Lord Hoffman may also have been concerned at further extending the frontiers of causation than he had already done in Fairchild v Glenhaven Funeral Services Limited. Lord Hope recognised that the time-honoured ‘but-for’ test was easily satisfied (i.e.’but-for’ the surgery the Claimant would not have sustained the injury she did), but that the risk of which the Claimant should have been warned was not created by the failure to warn. That risk was already present, as an inherent risk of the operative procedure itself, however skilfully and carefully it was carried out. Lord Hope determined that commonsense solutions were not appropriate and it was at this juncture that he, together with Lords Styen and Walker, relied upon ‘policy’ grounds in order to do justice to the Claimant in what he described as “the unusual circumstances of this case”: “The function of the law is to enable rights to be vindicated and to provide remedies when duties have been breached. Unless this is done the duty is a hollow one, stripped of all practical force and devoid of content.
It will have lost its ability to protect the patient and thus fulfil the only purpose which brought it into existence. On policy grounds, therefore, I would hold that the test of causation is satisfied in this case.”

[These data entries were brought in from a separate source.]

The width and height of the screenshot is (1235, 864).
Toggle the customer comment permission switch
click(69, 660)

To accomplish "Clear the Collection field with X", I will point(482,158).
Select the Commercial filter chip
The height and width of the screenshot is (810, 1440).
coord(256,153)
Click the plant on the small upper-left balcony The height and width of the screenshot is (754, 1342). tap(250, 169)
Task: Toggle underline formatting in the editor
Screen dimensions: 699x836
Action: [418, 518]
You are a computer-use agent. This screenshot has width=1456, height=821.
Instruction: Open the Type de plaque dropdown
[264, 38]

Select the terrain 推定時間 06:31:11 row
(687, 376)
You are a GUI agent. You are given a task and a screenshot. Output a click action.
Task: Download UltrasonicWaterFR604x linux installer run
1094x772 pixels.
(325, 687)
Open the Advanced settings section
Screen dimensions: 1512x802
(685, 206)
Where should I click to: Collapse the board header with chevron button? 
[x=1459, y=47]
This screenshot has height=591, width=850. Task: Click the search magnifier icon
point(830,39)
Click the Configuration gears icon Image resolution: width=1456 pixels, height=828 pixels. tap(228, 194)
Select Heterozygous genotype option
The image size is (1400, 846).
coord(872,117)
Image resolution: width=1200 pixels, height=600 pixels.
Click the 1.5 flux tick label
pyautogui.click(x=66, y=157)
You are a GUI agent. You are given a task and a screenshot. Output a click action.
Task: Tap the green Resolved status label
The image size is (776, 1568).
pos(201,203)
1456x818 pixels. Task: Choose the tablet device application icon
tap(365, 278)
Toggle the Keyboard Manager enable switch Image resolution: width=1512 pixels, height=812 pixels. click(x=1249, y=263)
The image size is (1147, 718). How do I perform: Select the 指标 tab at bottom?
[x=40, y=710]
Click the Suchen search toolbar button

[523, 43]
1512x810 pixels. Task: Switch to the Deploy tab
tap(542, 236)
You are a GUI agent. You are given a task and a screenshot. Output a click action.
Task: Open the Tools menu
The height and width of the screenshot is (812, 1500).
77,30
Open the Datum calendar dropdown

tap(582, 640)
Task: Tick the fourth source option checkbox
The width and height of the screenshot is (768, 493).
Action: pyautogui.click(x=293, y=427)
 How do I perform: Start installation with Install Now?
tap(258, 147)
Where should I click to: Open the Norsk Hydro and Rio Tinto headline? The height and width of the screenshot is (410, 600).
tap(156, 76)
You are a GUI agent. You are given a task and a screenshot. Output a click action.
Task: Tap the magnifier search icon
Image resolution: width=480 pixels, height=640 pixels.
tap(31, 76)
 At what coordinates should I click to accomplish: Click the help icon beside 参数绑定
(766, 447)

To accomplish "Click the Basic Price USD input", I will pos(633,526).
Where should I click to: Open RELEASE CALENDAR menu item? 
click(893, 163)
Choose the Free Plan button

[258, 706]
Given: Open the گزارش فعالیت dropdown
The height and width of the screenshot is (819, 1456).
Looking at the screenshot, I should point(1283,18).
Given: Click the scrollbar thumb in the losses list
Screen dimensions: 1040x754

Critics of the judgment will no doubt strenuously argue that such a laudable, but extremely broad, jurisprudential objective has no application to a very specific issue of causation. The Claimant’s case ought to have foundered on her candid admission that she would probably have had the surgery in any event, albeit not at the time when she did. To that extent, the case was unusual and fact-specific. It seems reasonable to assume that the majority of patients placed in a similar position to the Claimant in Chester would, with the benefit of perfect hindsight, have said that they would never have undergone surgery, at any time, had they known of the risks involved. In those cases, the causation conundrum confronting the House of Lords in Chester would simply fall away. Nevertheless, a precedent has now been set and it is almost inevitable that in those cases where a deserving claimant is left without a remedy due to his or her inability to establish causation between a breach of duty and the injury suffered, lawyers will resort to the House of Lords decision in Chester in an attempt to plug the evidential gap. Even those who welcome the eventual outcome of the case would probably have to concede that it is the right decision for, at least partially, the wrong reasons.